Leclerc was not in view.
“You got ten second
s to throw the gun down and get your hands up and come out where I can see you, Leclerc.” Nothing happened. “You rotten puke. If Cobb’s dead, I’m gonna make ground meat outta you.”
There was nothing. Harrison noticed the door to the balcony was open. He carried Klegg toward it. Klegg was choking and sputtering.
“Five seconds,” Harrison said.
“Four seconds.
“Three.”
“Two.”
“One. You’re dead.”
And Leclerc, as if answering the bell, emerged from behind the balcony door, low and fast, firing off one barrel at Harrison and Klegg.
But Harrison was a moving target by the time Leclerc pulled the trigger. He had thrown Klegg, wild-eyed and screaming raggedly, onto the floor. Harrison dived to his right, moving like an athlete, hitting the floor with a whump, and rolling, while Leclerc’s shot ripped the back off a leather chair.
Leclerc wheeled the shotgun around for his second shot, trying to get a bead on the big target.
But Harrison was a marksman from a standing or moving position. As he bounced up from his roll, he fired three times.

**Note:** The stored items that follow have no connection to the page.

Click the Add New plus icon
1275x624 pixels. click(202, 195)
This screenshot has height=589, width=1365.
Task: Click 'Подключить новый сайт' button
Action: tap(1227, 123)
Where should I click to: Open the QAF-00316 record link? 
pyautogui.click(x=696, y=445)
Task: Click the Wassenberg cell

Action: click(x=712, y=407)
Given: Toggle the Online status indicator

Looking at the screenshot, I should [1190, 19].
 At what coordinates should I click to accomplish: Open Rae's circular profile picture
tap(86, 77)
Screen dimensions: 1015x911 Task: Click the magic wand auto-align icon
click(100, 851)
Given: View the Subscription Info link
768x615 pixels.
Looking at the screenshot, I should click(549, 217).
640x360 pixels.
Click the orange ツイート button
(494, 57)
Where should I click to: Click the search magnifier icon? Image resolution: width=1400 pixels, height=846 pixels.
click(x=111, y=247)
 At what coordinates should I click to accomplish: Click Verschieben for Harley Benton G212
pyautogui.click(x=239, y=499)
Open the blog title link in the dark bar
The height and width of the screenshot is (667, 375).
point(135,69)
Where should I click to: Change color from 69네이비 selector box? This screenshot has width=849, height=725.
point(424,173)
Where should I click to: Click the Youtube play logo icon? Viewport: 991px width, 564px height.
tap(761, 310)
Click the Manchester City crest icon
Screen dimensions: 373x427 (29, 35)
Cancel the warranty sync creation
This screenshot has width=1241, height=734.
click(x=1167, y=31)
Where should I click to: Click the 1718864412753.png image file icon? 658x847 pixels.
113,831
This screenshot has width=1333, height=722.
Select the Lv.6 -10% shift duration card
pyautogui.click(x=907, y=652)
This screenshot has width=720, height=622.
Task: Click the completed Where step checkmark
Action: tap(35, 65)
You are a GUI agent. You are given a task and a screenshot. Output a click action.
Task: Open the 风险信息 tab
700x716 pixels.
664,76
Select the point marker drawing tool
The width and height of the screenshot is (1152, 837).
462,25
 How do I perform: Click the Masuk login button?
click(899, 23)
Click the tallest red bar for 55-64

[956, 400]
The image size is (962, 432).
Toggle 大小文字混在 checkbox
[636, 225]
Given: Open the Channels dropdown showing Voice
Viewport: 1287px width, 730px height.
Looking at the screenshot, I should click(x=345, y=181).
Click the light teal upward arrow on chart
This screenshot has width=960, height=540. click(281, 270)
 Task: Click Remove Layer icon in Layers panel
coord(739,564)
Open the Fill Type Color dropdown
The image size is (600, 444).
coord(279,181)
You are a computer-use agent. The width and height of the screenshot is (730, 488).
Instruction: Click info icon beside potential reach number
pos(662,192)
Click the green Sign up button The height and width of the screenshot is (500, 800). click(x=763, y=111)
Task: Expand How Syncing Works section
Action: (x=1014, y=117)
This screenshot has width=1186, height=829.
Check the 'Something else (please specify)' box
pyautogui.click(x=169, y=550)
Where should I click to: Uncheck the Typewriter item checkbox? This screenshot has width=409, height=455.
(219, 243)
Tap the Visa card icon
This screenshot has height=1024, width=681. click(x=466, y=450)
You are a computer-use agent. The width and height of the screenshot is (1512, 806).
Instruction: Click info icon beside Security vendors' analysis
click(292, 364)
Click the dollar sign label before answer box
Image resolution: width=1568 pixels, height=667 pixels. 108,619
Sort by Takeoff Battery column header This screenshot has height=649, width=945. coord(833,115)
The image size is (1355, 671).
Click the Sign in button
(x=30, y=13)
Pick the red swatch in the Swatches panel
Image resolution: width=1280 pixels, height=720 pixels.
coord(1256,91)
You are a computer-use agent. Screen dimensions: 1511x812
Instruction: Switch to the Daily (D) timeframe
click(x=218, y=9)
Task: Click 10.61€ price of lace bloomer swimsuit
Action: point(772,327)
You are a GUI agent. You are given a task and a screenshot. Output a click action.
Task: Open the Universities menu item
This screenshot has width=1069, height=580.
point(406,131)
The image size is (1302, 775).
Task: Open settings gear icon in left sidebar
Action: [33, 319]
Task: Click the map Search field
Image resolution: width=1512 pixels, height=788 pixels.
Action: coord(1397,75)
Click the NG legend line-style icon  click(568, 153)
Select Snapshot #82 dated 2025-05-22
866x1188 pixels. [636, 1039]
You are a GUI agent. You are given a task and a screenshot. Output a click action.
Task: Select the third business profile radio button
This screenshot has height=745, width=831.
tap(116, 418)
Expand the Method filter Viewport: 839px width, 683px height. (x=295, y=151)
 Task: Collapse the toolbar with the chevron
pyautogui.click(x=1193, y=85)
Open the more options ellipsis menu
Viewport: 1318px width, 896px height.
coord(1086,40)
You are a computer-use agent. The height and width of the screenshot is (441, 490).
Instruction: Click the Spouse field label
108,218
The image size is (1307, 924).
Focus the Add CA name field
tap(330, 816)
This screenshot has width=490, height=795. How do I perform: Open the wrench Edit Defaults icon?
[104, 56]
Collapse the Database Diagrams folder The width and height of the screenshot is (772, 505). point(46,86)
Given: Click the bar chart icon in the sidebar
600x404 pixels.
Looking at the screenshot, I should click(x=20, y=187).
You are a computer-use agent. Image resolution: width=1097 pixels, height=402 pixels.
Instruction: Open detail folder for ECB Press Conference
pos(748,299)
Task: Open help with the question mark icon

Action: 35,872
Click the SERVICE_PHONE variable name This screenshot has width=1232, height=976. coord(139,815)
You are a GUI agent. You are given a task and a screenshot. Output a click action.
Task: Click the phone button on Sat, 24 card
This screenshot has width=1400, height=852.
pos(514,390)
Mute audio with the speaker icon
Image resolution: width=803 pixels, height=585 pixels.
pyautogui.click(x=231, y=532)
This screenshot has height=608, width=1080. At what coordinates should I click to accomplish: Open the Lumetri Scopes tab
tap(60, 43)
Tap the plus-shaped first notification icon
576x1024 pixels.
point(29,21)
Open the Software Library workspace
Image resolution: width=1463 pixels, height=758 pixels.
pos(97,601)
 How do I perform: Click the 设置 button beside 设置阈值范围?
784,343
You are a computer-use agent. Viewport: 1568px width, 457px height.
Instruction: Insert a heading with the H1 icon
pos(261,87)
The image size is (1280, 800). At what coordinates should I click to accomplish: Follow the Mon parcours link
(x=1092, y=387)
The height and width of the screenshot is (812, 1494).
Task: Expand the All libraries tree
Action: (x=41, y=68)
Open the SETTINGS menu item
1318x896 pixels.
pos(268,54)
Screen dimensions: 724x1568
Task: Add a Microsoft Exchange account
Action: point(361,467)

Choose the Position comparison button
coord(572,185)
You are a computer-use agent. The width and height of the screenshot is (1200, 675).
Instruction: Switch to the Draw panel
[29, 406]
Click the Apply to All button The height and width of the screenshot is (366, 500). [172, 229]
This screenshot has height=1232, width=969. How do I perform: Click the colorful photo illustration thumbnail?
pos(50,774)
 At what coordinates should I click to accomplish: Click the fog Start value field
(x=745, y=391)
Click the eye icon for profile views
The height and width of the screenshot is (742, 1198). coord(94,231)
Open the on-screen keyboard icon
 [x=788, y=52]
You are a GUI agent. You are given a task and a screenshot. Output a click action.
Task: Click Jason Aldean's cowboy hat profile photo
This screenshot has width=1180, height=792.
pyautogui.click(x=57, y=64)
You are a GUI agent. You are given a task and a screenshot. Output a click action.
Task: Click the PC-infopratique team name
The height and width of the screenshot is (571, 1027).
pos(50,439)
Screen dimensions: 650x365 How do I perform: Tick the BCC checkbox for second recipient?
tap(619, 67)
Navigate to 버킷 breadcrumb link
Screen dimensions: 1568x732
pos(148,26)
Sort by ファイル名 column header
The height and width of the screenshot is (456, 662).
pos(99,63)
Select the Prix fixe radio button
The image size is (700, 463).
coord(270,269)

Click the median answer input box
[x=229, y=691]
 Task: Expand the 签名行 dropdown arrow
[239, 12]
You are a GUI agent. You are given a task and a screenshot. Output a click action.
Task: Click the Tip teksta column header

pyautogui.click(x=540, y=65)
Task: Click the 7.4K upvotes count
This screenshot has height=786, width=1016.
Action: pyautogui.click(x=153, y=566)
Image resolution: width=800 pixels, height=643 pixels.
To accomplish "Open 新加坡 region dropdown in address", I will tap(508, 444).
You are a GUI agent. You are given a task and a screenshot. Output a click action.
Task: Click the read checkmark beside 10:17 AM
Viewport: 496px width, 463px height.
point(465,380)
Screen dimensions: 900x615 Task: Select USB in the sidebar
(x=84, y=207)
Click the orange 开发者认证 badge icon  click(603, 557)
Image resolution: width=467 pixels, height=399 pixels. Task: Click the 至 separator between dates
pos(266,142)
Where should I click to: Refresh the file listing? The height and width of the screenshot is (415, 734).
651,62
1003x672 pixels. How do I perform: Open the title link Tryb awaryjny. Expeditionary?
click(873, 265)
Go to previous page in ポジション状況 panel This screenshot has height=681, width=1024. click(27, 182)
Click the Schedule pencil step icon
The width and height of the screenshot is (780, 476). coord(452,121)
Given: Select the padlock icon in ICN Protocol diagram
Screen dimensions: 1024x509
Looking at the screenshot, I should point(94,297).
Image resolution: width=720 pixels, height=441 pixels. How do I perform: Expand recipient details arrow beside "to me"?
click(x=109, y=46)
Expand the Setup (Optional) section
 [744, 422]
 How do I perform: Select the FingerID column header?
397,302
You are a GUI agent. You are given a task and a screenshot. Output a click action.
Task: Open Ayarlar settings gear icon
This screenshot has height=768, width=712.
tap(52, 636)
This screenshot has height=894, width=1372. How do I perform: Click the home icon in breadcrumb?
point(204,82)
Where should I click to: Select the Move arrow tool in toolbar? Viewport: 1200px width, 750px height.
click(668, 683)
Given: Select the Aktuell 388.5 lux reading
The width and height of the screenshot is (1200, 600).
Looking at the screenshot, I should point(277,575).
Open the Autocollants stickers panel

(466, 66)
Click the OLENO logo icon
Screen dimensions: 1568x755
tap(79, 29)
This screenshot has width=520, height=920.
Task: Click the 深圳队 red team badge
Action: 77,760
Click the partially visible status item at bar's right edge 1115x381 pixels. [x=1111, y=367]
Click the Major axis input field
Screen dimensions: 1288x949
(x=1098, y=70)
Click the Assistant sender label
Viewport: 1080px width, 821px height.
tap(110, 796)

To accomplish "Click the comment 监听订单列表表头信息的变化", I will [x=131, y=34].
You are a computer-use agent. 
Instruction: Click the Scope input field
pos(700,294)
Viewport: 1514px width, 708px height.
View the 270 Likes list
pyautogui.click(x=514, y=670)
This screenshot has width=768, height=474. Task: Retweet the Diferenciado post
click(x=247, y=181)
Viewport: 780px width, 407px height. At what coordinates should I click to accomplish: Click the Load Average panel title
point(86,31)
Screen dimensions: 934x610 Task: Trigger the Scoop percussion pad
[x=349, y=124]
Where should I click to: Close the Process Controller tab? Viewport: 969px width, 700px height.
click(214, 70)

Three soft bullets from his Smith & Wesson exploded in Leclerc’s heart, lifting him in the air, sending him reeling backwards onto the balcony railing and down over it, a scream dying on his lips as he plummeted toward the bed of azaleas in the foreyard of Cobb’s apartment building.
Tann gained consciousness to the sound of Harrison’s gun being fired. She rose woozily to her feet, seeking to escape from the floor, found the fire exit, and stumbled down the stairs to the twenty-fourth floor, and out into the corridor, toward the elevator.
She stopped, put her hands to her mouth, and gasped.
There was a body in the corridor, several feet from the elevator, beside the open door of an apartment.
She ran to him, stumbling as the sheet tangled beneath her feet, and knelt over him.
Foster Cobb was sprawled face down on the corridor floor, his fingers curled into the carpeting as if he had been trying to dig. There were superficial wounds on his buttocks, and the blood was drying. Tann could not tell if he was breathing.